Whether attributable to self-serving herd mentality or citizens’ desperate need for leadership capable of delivering security and stability, the status quo in political leadership is being shaken up. When the herd moves, it moves. 

7 thoughts on “One Down, Trudeau to Go?

  1. Good post Donna. You could have added the last two CPC leaders to that list as well.

  2. To be honest, the only ‘early enforced departure’ of a political leader that I’ve watched with some regret was Ralph Klein in 2005. If ever a political/government leader had earned the right to depart on his own terms, it was Klein.
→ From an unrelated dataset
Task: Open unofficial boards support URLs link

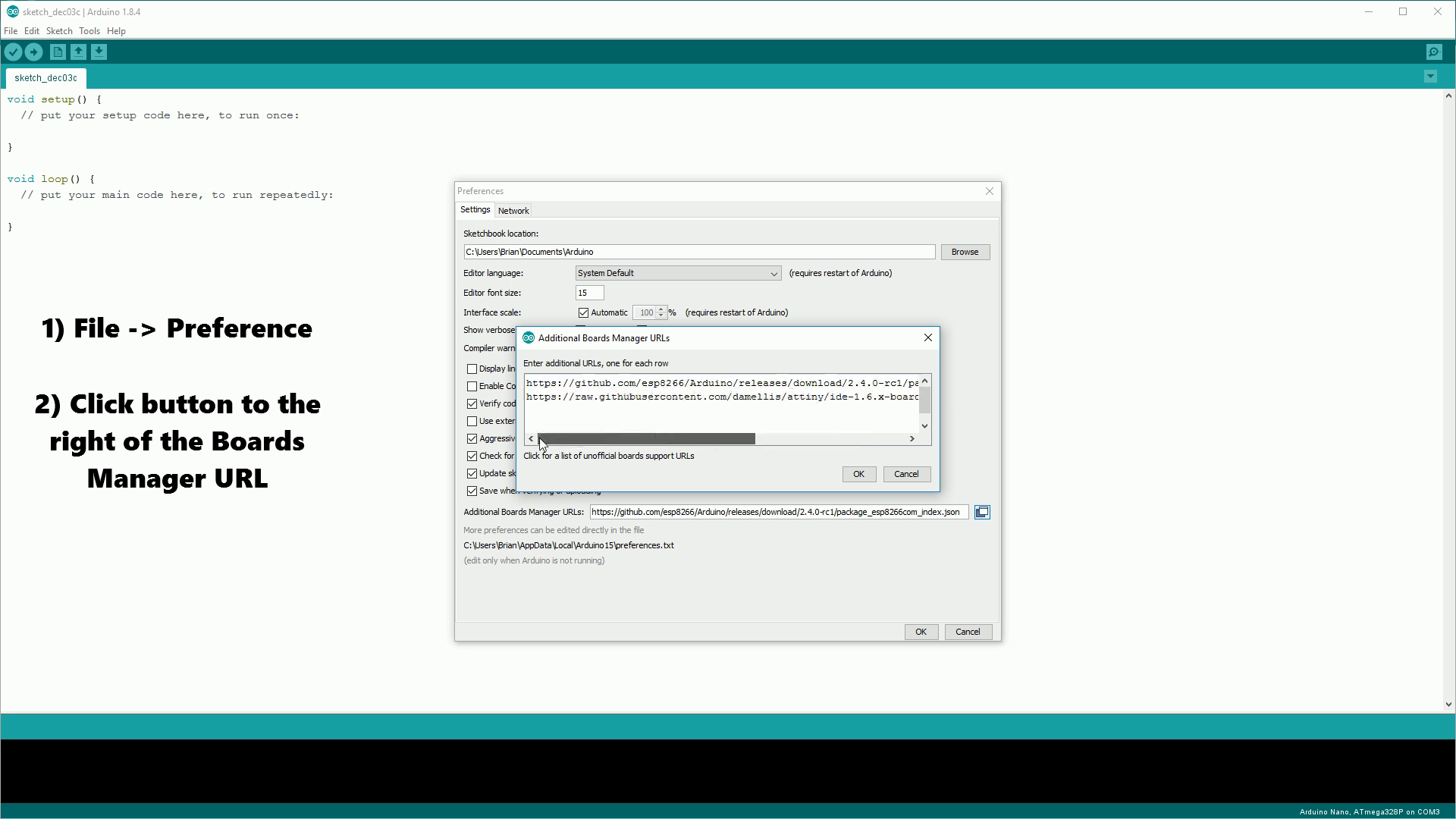Action: coord(608,457)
But once he said 2004 was his last election, he became a lame-duck even faster than a US president after his second inauguration… Political memories are short. Or as Sir Humprhey Appleby put it: “Gratitude is merely a lively expectation of favours to come.” Stalin was even more to the point, “Gratitude is an illness suffered by dogs.” The next election is always going to loom ten times as large as the last one, even in the eyes of your supporters.

    I will miss BoJo though, he was spontaneous and often when he spoke it came across as what he really thought rather than something umpteen advisors or focus groups thought he should say. Authenticity is increasingly rare in politics but it doesn’t make up for hypocrisy or lying…

  3. Thanks. As always, I learned a lot here. It’s hard to distinguish between chants from the Trudeau hate club and apt criticism, at times. I trust you on these matters.

  4. The Conservatives embrace of populism and the far right continues to give Trudeau a free ride. All the Conservatives need to do is move to the centre but instead we see Poilievre emerging as leader.

    1. Well put. I have definitely grown tired of Trudeau’s empty rhetoric, and my vote is definitely up for grabs, but the current crop of conservatives take the CPC out of contention.

  5. Yes I always considered Trudeau a bit of a lightweight but he was a improvement over Harper. Chrystia Freeland is no lightweight by any ones standard but I wonder if she could get elected. She would make a great PM.